A. Editing rates by tissue following subretinal injection of ROSA26-targeting ABE-eRNPs complexed with sgRosa26 in minipigs at multiple doses. Two weeks following subretinal administration, animals were sacrificed, and eyes were dissected to collect intact tissue layers for the neural retina and the choroid + retinal pigmented epithelium (RPE). For each tissue, three biopsy punches were taken corresponding to the injection bleb, tissue immediately adjacent to the bleb, and a region distal to the bleb. Editing rates from Illumina DNA amplicon sequencing are plotted for each eye by tissue, biopsy region, and dose. Reads were scored as positive for editing if at least one A → G transition was detected within a 10 base edit window. Gray lines connect points corresponding to one eye. B. Editing rates as shown in (A) for ABE-eRNPs complexed with sgABCA4.

Fig 5. Characterization of editing in the transgenic SRM1 pig strain.

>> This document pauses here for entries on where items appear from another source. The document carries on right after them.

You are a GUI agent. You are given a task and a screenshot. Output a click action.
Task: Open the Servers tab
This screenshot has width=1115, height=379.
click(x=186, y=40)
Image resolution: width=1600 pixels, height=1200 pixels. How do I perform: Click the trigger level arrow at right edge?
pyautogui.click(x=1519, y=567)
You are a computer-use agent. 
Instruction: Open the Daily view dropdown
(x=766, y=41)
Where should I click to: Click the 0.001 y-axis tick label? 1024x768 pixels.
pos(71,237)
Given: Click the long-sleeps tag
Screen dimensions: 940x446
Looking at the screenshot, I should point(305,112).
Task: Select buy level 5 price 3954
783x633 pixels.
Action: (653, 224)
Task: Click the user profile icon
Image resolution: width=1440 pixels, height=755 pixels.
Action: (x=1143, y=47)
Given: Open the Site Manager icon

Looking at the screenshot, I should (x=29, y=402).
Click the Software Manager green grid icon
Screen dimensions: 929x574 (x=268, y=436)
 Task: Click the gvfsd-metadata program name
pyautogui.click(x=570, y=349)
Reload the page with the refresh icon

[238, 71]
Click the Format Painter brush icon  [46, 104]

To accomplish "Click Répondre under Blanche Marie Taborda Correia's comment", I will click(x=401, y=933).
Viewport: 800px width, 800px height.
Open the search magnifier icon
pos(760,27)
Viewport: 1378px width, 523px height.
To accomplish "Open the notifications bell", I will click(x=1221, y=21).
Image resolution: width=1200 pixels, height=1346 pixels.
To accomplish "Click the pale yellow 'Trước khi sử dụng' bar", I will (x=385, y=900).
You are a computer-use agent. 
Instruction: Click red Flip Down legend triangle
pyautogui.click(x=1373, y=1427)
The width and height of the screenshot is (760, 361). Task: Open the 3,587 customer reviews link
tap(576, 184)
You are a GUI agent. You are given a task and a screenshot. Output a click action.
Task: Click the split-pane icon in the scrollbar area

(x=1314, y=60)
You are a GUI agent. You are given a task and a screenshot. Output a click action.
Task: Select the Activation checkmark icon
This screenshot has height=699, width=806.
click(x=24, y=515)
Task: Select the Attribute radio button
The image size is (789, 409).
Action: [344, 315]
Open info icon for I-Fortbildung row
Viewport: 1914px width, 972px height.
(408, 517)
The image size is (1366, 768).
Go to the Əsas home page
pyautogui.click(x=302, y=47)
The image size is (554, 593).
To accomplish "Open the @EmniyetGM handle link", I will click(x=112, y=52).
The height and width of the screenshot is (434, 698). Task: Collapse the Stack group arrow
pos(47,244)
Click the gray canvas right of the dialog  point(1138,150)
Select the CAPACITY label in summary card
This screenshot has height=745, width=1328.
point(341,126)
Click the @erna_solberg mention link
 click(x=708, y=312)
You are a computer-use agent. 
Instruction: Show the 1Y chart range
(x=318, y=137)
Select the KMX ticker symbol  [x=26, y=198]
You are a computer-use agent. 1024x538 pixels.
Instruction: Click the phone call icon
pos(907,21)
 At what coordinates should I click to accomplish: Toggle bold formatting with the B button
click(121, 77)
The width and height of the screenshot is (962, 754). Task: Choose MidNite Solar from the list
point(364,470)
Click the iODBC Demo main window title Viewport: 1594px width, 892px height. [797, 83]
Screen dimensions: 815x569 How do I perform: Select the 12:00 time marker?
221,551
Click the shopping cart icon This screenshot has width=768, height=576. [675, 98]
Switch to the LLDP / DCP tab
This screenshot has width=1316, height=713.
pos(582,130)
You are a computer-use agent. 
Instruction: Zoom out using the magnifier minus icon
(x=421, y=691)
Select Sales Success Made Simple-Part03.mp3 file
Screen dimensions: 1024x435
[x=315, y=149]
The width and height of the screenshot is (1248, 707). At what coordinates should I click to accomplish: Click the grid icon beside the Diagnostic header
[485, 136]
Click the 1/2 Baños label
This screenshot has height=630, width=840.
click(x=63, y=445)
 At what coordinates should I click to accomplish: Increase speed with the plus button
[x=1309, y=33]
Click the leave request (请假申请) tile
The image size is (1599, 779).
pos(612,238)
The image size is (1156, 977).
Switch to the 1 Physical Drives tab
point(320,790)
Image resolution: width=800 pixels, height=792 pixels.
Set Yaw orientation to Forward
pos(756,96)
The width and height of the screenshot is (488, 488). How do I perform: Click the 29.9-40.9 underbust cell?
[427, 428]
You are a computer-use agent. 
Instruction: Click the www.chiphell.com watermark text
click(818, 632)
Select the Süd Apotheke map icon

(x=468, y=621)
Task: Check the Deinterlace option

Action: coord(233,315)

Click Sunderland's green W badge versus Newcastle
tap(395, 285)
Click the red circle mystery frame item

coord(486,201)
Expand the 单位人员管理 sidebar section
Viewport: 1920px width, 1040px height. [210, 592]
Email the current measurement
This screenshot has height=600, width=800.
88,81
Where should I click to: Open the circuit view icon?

Pseudocolored images show staining by DAPI (blue), native tdTomato (red), anti-tdTomato-Cy5 (magenta) A. Fluorescent image of cryosection of an SRM1 transgenic porcine eye treated with a negative control non-targeting gRNA NHEJ-eRNP. RPE65 is co-stained for RPE visualization (green). B. Fluorescent images of the superior (treated) region of the two SRM1 transgenic porcine eyes subretinally administered targeting gRNA NHEJ-eRNP. Scale bar, 50 microns. Insets show higher magnification of the boxed regions. C. OCT (left) and fluorescent images of flat-mounted tissue (middle and right) after subretinal administration of eRNP. The bleb region is outlined with a dotted line with anatomical regions labeled. D. Fluorescent images of retina and RPE/choroid/sclera flat-mounted tissue for eyes from the two SRM1 pigs administered targeting gRNA NHEJ-eRNP. Insets show higher magnification of the boxed regions.